The 2025 warning letter was a contamination record, not a rumor
FDA's June 18, 2025 warning letter to Answers Pet Food says four sampled retail lots contained Salmonella, Listeria monocytogenes, or both. The same letter says investigators found Listeria on seven surfaces in the facility, including food-contact surfaces.
The warning letter documented contaminated lots and sanitation failures inside a raw-pet-food operation and named the findings in federal enforcement language.
The alerts kept coming after that
FDA's February 17, 2026 advisory says eight lots of RAAW Energy and related raw diets carried contamination concerns tied to Salmonella, Listeria monocytogenes, or both. FDA's September 3, 2025 notice also tied two lots of RAWR Raw Cat Food Chicken Eats to H5N1 contamination findings.

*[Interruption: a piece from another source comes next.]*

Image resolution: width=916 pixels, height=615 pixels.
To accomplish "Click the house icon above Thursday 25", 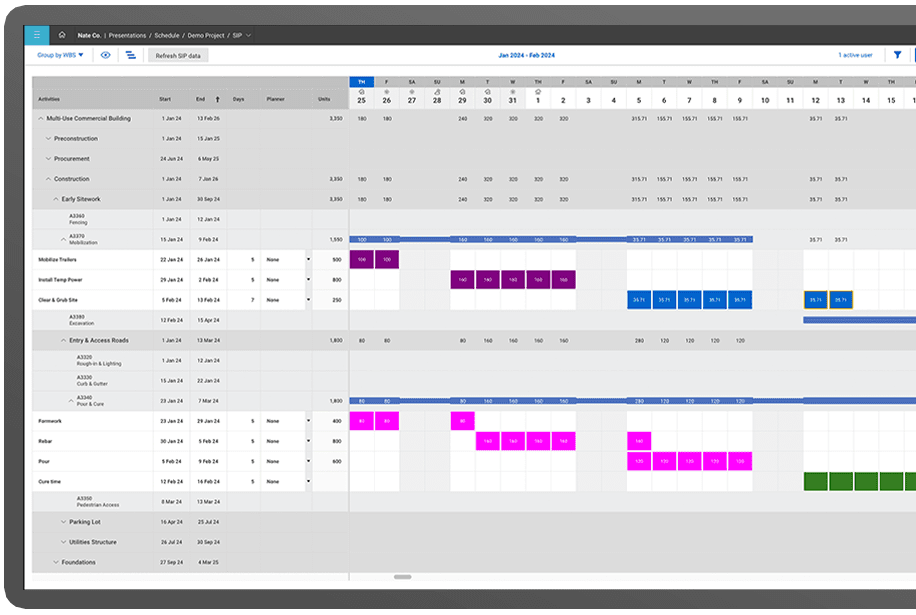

These are different products and different hazards, but they point in the same direction. The category keeps producing the kind of events that trigger public-health-style warnings, rapid product identification, and lot-specific cautions to consumers.
FDA's broader posture toward raw diets is already skeptical
FDA's raw-pet-food safety page says the agency tested 196 raw pet-food samples in its study and found contamination rates high enough to warn that raw diets can expose pets and people to pathogens.
The burden of proof sits with the companies selling the purity story, not with pet owners trying to reverse-engineer what went wrong after an illness, a recall notice, or a veterinary emergency.
The raw category has its own pathogen record
FDA's FY 2023 pesticide-residue monitoring report says 224 animal-food samples were tested and that the overwhelming majority of domestic and imported animal-food samples were compliant with federal pesticide regulations.
Raw diets keep surfacing in the pathogen events that force urgent federal notices. Broad market compliance does not erase the repeated pattern showing up in the raw niche.
Owners usually learn the hard way why lot codes matter
FDA's complaint guidance tells pet owners to preserve the original package, lot code, storage details, and veterinary records. That is because the public record only gets stronger when contaminated products can be traced to the exact lot and manufacturing window.
The complaint trail matters almost as much as the ingredient list. Traceability turns a scary anecdote into a product-specific record that regulators, veterinarians, and other owners can use.